RECORDS SUPPLIED:
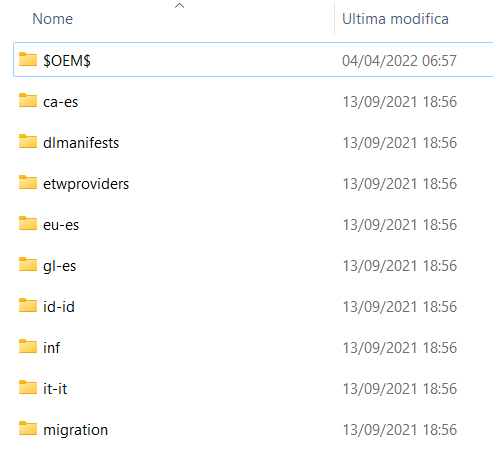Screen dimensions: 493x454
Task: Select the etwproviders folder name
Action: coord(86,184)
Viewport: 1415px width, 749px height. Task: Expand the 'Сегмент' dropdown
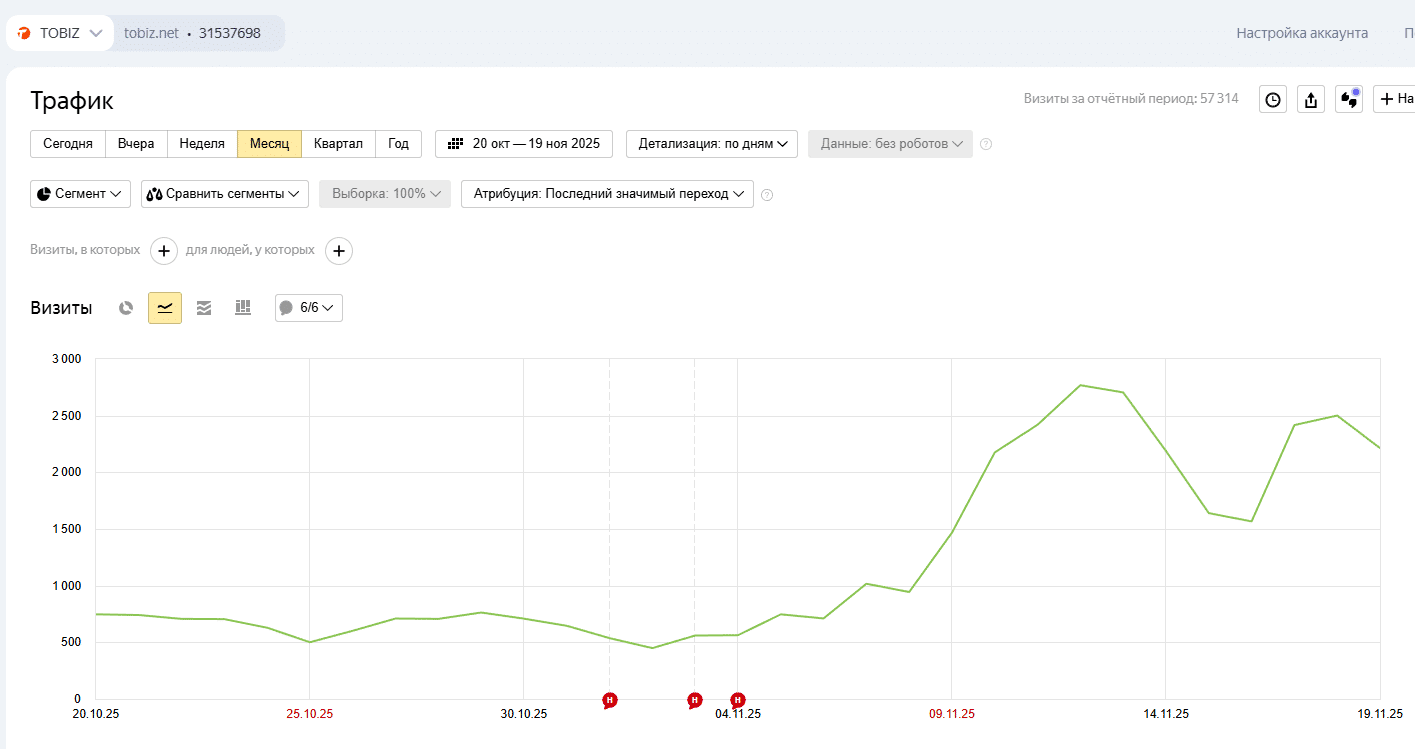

...

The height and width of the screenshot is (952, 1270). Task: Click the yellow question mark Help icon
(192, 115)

AIM OF THE TASK: Rewrite the items from the line with "Screen dimensions: 493x454" up to and including the line with "Viewport: 1415px width, 749px", changing "dropdown" to "menu" and keeping everything else the same. Leave the pictures out.

FINISHED EXERCISE:
Screen dimensions: 493x454
Task: Select the etwproviders folder name
Action: coord(86,184)
Viewport: 1415px width, 749px height. Task: Expand the 'Сегмент' menu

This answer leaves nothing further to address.